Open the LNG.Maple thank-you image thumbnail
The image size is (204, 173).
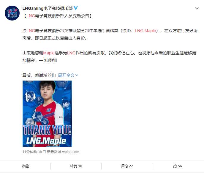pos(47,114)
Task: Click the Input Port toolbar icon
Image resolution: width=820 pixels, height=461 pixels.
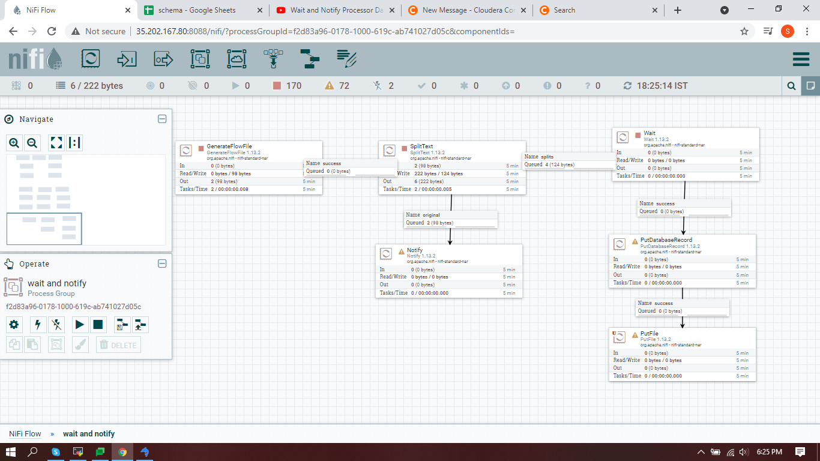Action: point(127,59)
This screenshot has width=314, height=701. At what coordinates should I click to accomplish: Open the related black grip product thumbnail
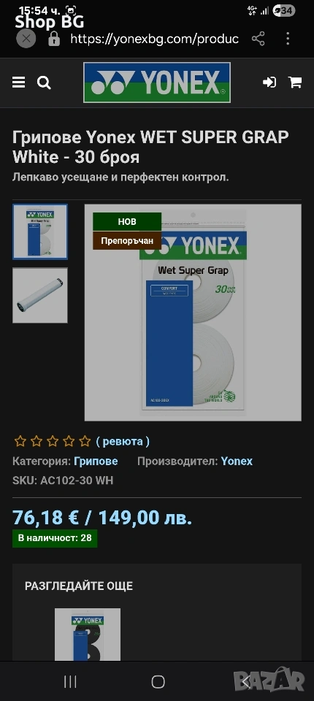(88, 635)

------------------------------------------------

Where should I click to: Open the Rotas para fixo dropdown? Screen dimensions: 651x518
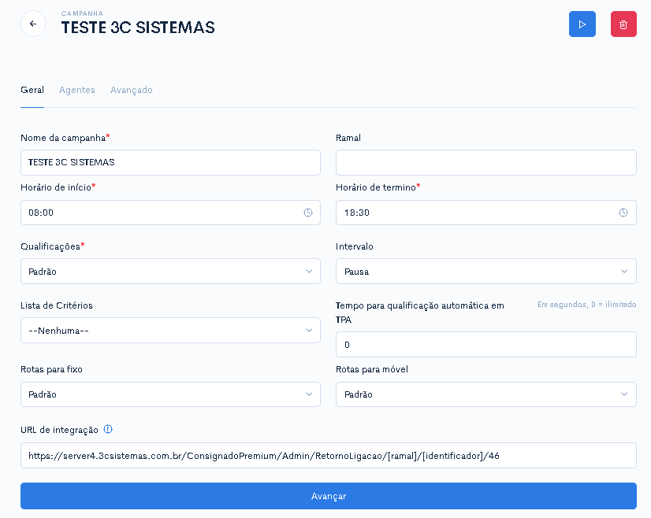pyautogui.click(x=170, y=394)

------------------------------------------------

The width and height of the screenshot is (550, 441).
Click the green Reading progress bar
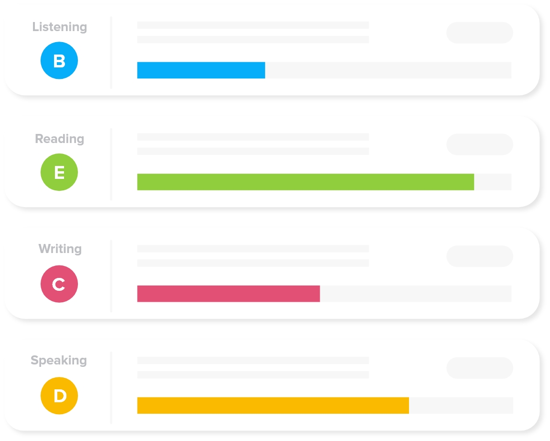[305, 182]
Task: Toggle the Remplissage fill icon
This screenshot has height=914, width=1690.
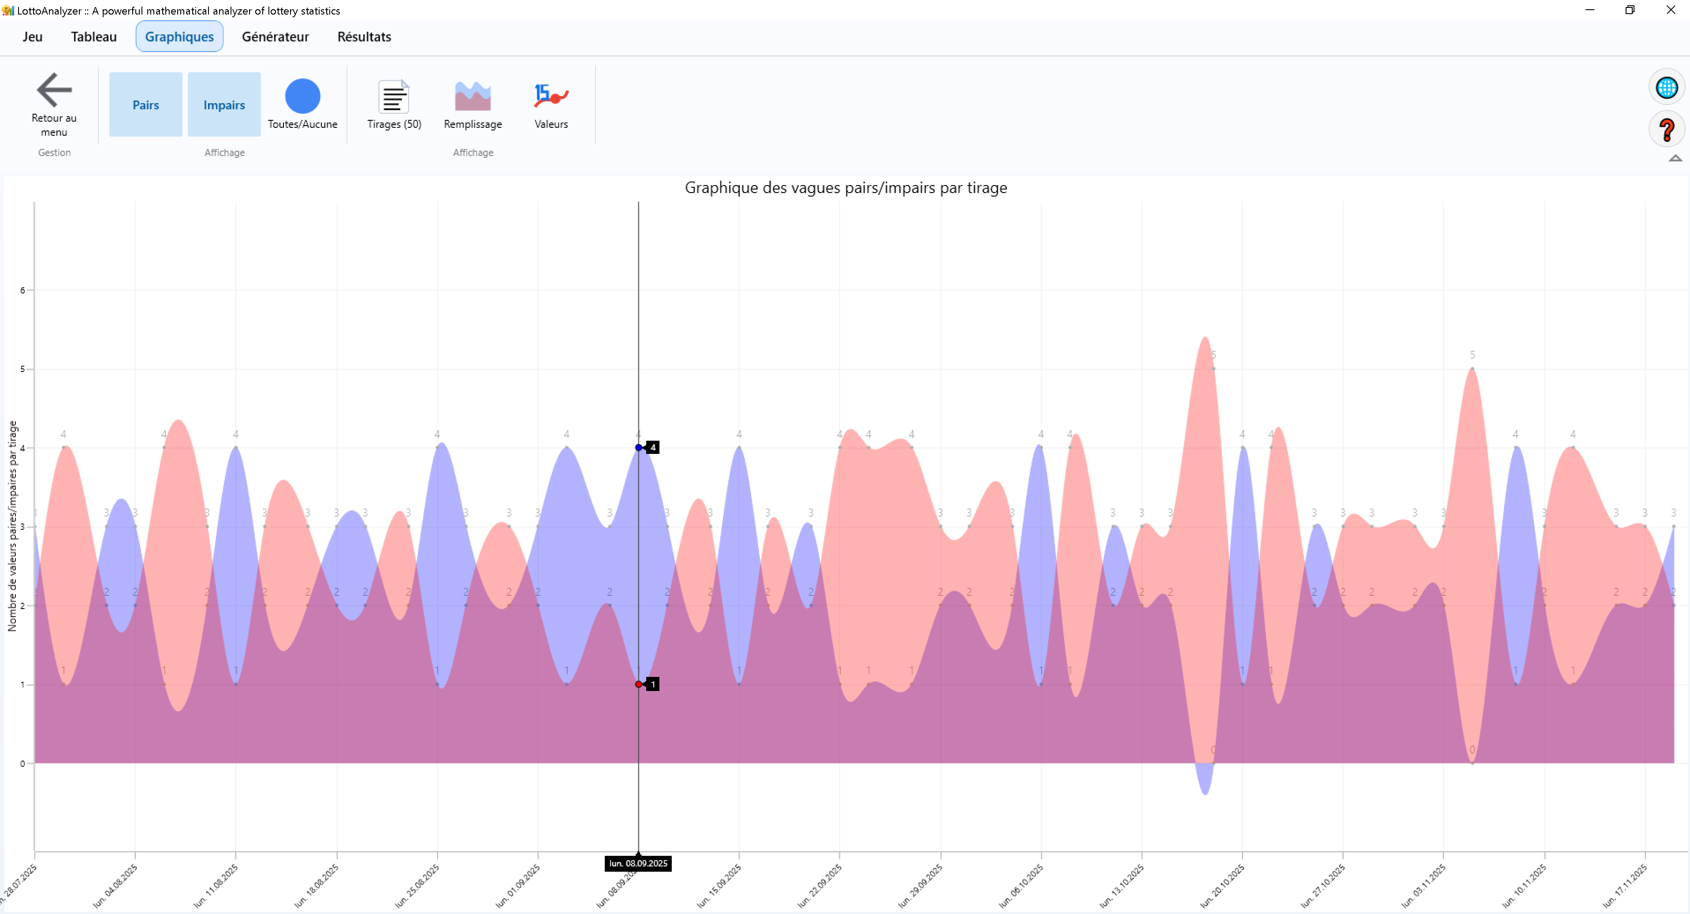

------------------------------------------------

→ Istruzioni del compito
Riscrivi la parte dei record che si apre con la riga contenente "Where should I" e si chiude con quella contenente "pyautogui.click(x=170, y=394)", entrambe incluse e con le richieste, spostando di 119 in più ogni coordinata nelle risposte. Lascia fuori le immagini.

→ Risposta al compito
Where should I click to: Open the Rotas para fixo dropdown? Screen dimensions: 651x518
pyautogui.click(x=289, y=513)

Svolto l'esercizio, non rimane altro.